A while back, maybe 15 years or so, I was on the brink of leaving my job at Waterstone's Online when my boss called me into his office. I'd accepted an amazing (and it turns out life-changing) new role at The Science Museum. At the time I was excited about the new job but also quite sad at leaving my old one. It'd been my first grown-up role: in London, in an office, working with managers and reports and all that stuff for the first time. But also it'd been an astonishing time - when I started it was pre-Amazon, pre-boom - the web team was me and one other. When I left it was 80 or so. This was big and exciting - and I loved it.
I expressed this to my boss, and he said something that I still remember.
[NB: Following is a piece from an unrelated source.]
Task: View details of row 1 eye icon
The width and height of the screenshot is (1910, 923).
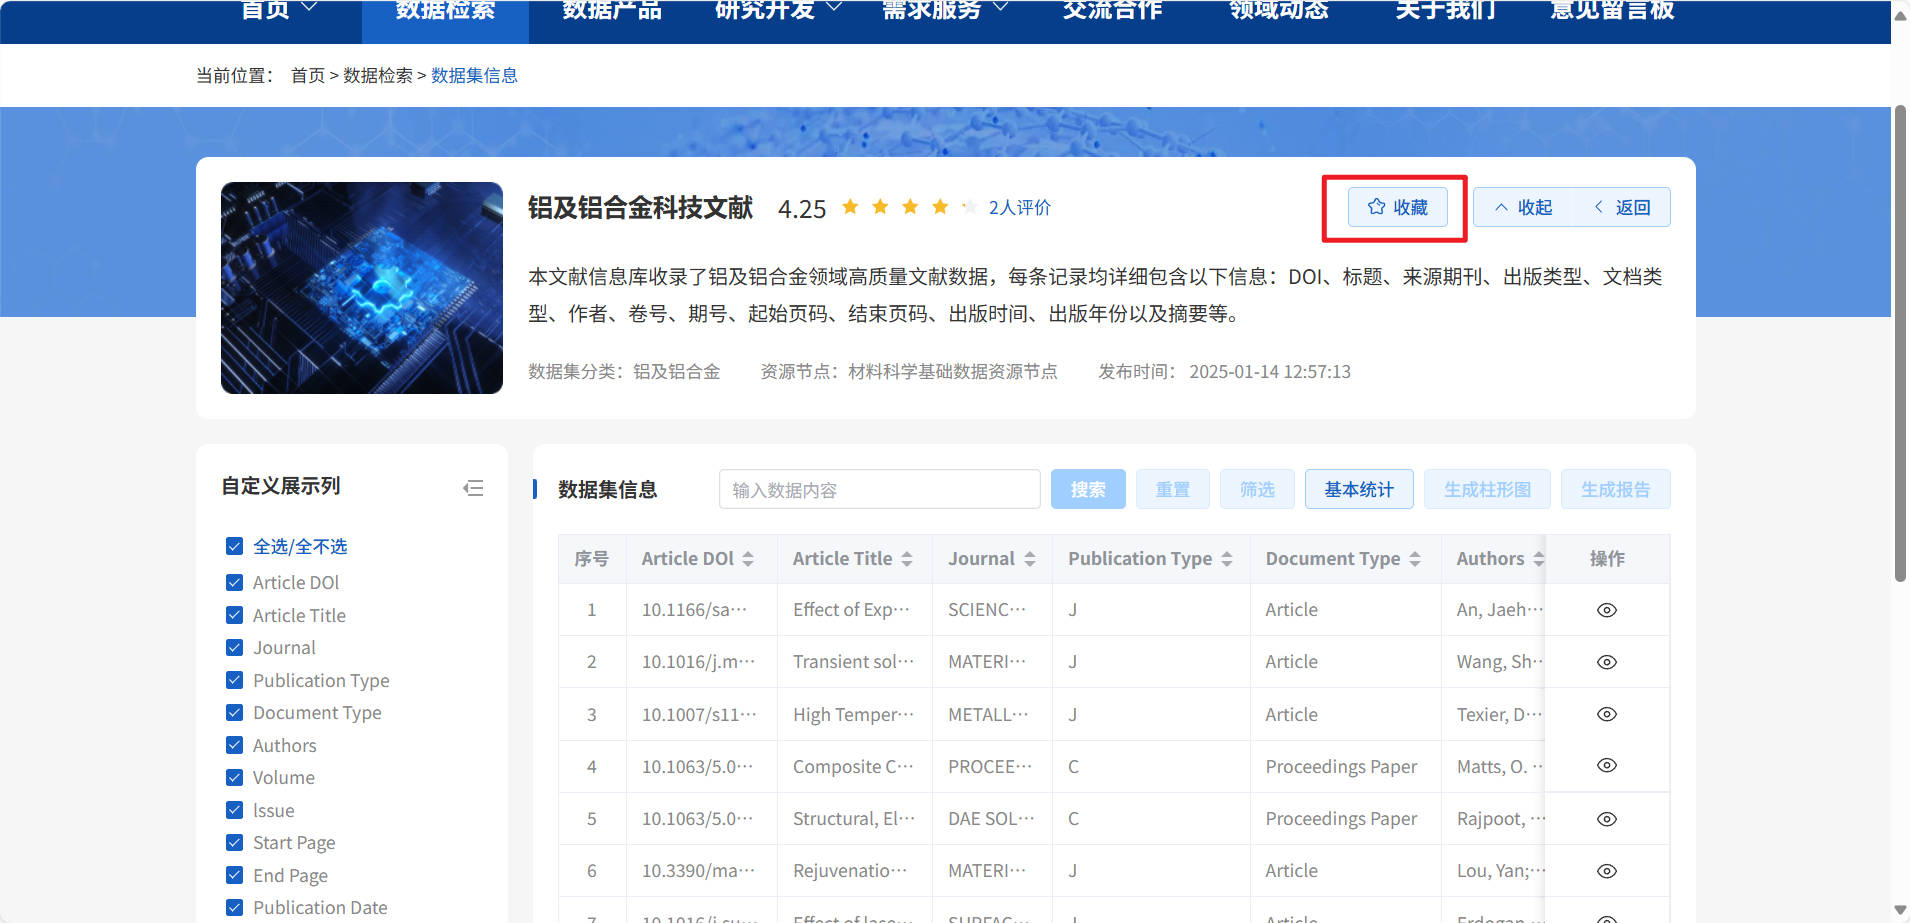Action: click(x=1606, y=610)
He told me that leaving a job was a necessary thing to do every so often, however much you love it. He talked about the build-up of stuff, the endless entropy that comes with work - how those projects you never quite completed, the emails you never sent, the ideas that never came to fruition - gather around you like dust: a continuous aggregation of matter - physical, mental, imagined, actual.
Leaving a job, he said, lets you literally and metaphorically clear your desk, an absolutely vital part of moving through your working life.
This has remained with me to this day - and not just when moving jobs. When I get bogged down I find it helps to think about where stuff has built up - not just the inbox but also all those places we put stuff to read later: Evernote, Trello, text files, Dropbox, Kindle, folders on your Mac desktop, piles of books around the house, articles pinned to walls, newspaper clippings. When you've found them, clean them, as if you're leaving that job forever. Empty your physical and mental drawers - put a line under it all, and move on.
Just removing stuff, ruthlessly, with no remorse, no looking back, no what-if's can sometimes be the best way to clear one's life and mind.